• [TEXTAUSZUG]
*-*-*

Auf den ersten Blick erscheint ein bezirksbasiertes Wahlrecht fair. Die Präsidentschaftswahl 2008 zeigte Amerikanern auch, wie das System funktioniert.
Damals gewann McCain zwei und Obama einen der drei Wahlkreise des Staates Nebraska. Da McCain die Mehrheit aller Stimmen gewonnen hatte, bekam er auch die beiden wahlkreisunabhängigen Wahlmänner des Staates zugesprochen. Endergebnis: vier für McCain, einer für Obama.
"Wenn viele Bundesstaaten dieses wahlkreisbasierte System übernehmen würden, müsste man überall mehrere Wahlkreise gewinnen, um die Präsidentschaftswahl zu gewinnen", erklärt Ross. Swing-Staaten würden mehr oder weniger durch Swing-Wahlkreise ersetzt.
Wie würde das Maine/Nebraska-System funktionieren, wenn es in allen US-Bundesstaaten angewendet würde? Um das herauszufinden, übertrug Andrew Gelman, Politologe und Statistikprofessor an der Columbia University, das Modell mit Hilfe dreier Kollegen auf die Daten der vergangenen Wahl. Das Ergebnis war schockierend.
Parteipolitische Tendenzen
Landesweit angewendet, würde das Maine/Nebraska-Modell die Präsidentschaftswahl durchschnittlich um zehn Prozent verändern, so Gelman. "Bei 538 Wahlmännerstimmen gewinnt die Republikanische Partei 54 dazu", meint der Professor. Die Tendenz ist seit 20 Jahren und fünf Präsidentschaftswahlen Republikanisch.
Da jeder Staat zwei wahlkreisunabhängige Wahlmänner - "at-large" Kandidaten- stellt, profitieren dünn besiedelte Staate unproportional von dem Maine/Nebraska-Modell. Von den 25 bevölkerungsärmsten US-Bundesstaaten tendierten zum Beispiel 15 in den vergangenen fünf Präsidentschaftswahlen dazu, für republikanische Kandidaten zu stimmen. Nur sechs Staaten wählten mehrheitlich die Demokraten; fünf waren Swing-Staaten.
Auf die Wahl 2012 angewendet, weist das Modell einen überraschenden 296 zu 247 Sieg für den Republikaner Mitt Romney aus. Verhandeln müsste er trotzdem.
Tea time
Denn: Romney wurde zwar 2012 von der Versammlung des Republican National Convention als Kandidat für die Wahl zum Präsidenten nominiert - aber Ron Paul, der "geistige Großvater der Tea Party Bewegung", erhielt circa zehn Prozent der Stimmen. Er unterstütze Mitt Romney nicht vollkommen, so Paul damals vor Journalisten.

*-*-*

• [GEGEBENE ANGABEN]
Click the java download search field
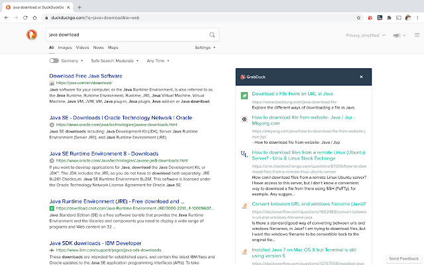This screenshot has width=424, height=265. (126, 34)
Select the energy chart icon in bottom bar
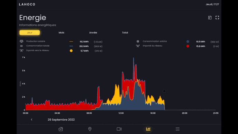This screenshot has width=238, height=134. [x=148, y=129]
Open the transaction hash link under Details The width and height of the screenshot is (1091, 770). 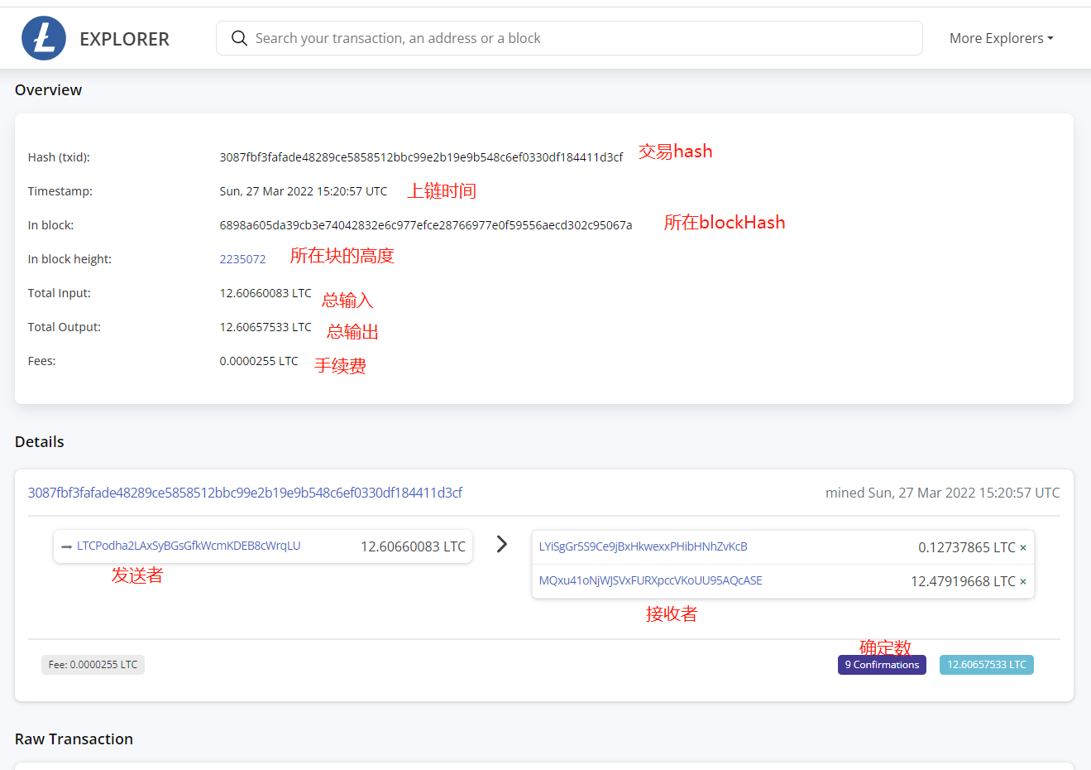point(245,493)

*-*-*

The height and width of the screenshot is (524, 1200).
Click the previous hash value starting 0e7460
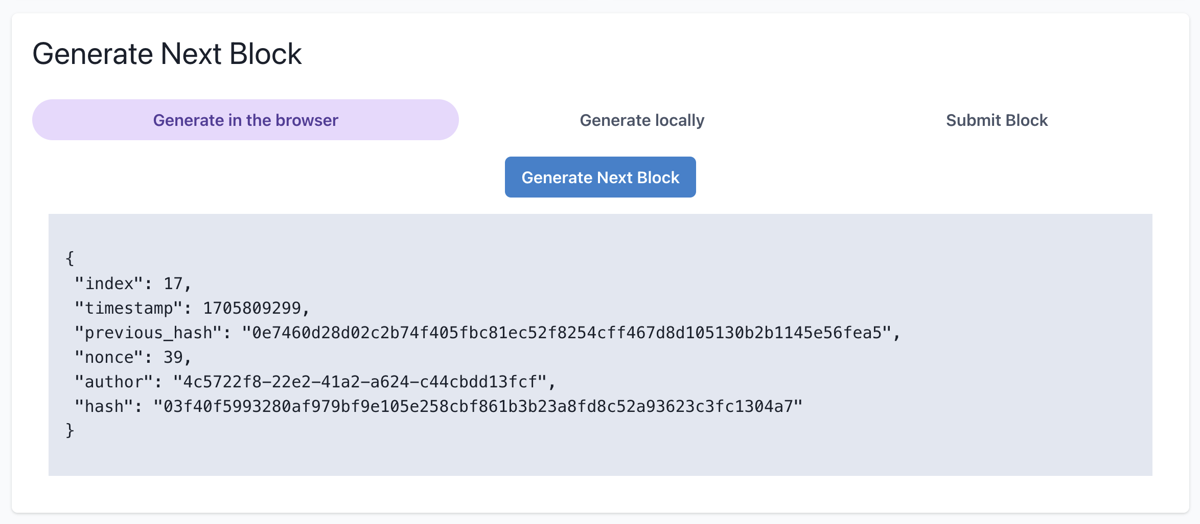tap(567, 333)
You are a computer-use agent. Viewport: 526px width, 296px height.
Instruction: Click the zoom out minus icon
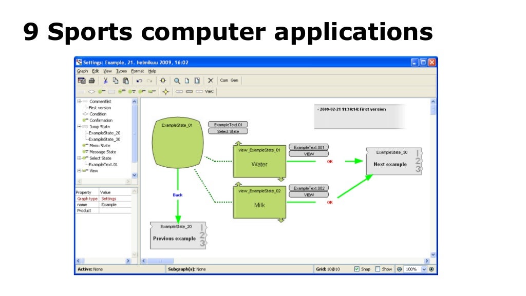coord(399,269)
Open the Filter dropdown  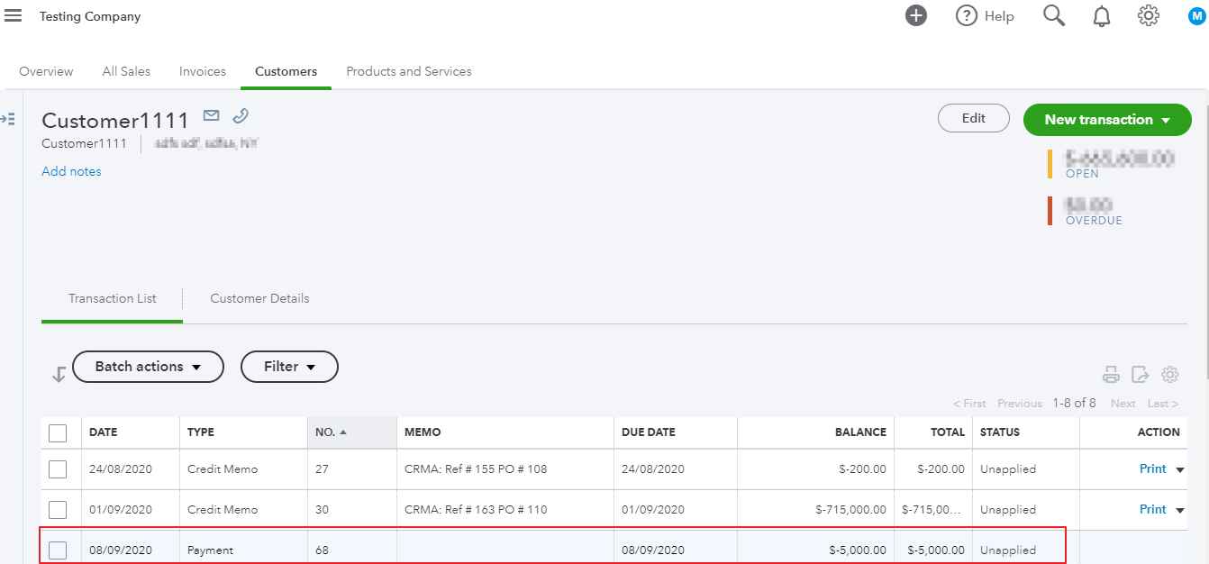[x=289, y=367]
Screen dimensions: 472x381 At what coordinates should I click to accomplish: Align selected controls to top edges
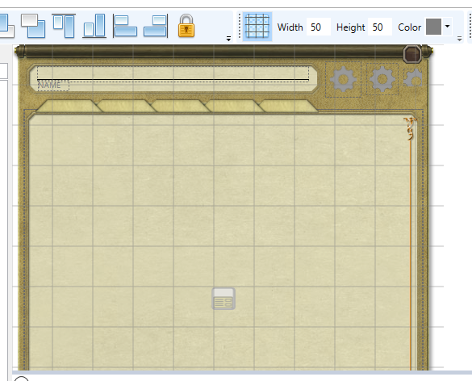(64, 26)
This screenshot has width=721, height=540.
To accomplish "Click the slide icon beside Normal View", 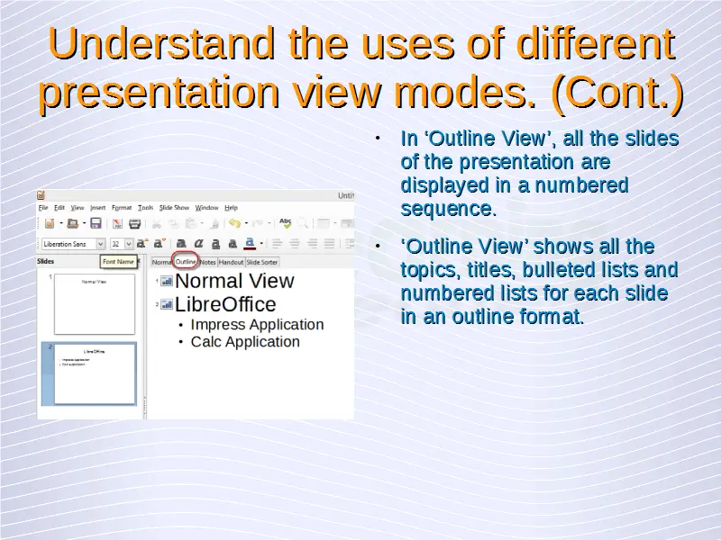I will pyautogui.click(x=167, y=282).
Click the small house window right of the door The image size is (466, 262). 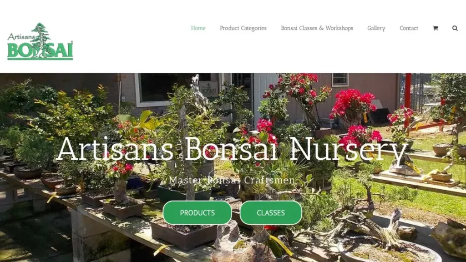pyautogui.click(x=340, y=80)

*-*-*

• [MATERIAL ERKUNDEN]
A. Schreiben Sie aus dem Textauszug zum Maine/Nebraska-Modell den Abschnitt ab, der mit „Damals gewann McCain“ beginnt und bis einschließlich „Ergebnis war schockierend.“ reicht.
B. Führen Sie den Textauszug über das Maine/Nebraska-Wahlsystem im Anschluss an seinen letzten Satz fort.

• [GELÖSTE AUFGABEN]
A.
Damals gewann McCain zwei und Obama einen der drei Wahlkreise des Staates Nebraska. Da McCain die Mehrheit aller Stimmen gewonnen hatte, bekam er auch die beiden wahlkreisunabhängigen Wahlmänner des Staates zugesprochen. Endergebnis: vier für McCain, einer für Obama.
"Wenn viele Bundesstaaten dieses wahlkreisbasierte System übernehmen würden, müsste man überall mehrere Wahlkreise gewinnen, um die Präsidentschaftswahl zu gewinnen", erklärt Ross. Swing-Staaten würden mehr oder weniger durch Swing-Wahlkreise ersetzt.
Wie würde das Maine/Nebraska-System funktionieren, wenn es in allen US-Bundesstaaten angewendet würde? Um das herauszufinden, übertrug Andrew Gelman, Politologe und Statistikprofessor an der Columbia University, das Modell mit Hilfe dreier Kollegen auf die Daten der vergangenen Wahl. Das Ergebnis war schockierend.

B.
Bei einem landesweiten Maine/Nebraska-Modell wäre Paul immer noch im Rennen. Und wenn Wahlkreise so abstimmten wie in den Wahlen zum amerikanischen Abgeordnetenhaus 2010, könnte die Präsidentschaftswahl am 6. November ergebnislos ausgehen, mit 247 Stimmen für Obama, 235 für Romney und 61 für Paul.
"Es wäre nicht das Ziel dieser Kandidaten zu gewinnen", meint Tara Ross. "Ihr Ziel wäre es, eine Quotenwahl zu erzwingen. Sie wären dann einflussreiche Lobbyisten."
Eine Quotenwahl ist laut amerikanischer Verfassung angesagt, wenn keiner der Präsidentschaftskandidaten 50 Prozent oder mehr der Wahlmännerstimmen erhält. Das Repräsentantenhaus bestimmt dann den Sieger. Eine "bizarre" Vorgehensweise, findet der Politologe Gelman.
Ein Staat, eine Stimme
"Bei diesem Verfahren erhält jeder Staat eine Stimme, da wäre die parteipolitische Voreingenommenheit noch größer", stellt er fest. Da die Republikaner im Repräsentantenhaus in der Mehrheit sind, würde die Wahl wohl an Mitt Romney gehen.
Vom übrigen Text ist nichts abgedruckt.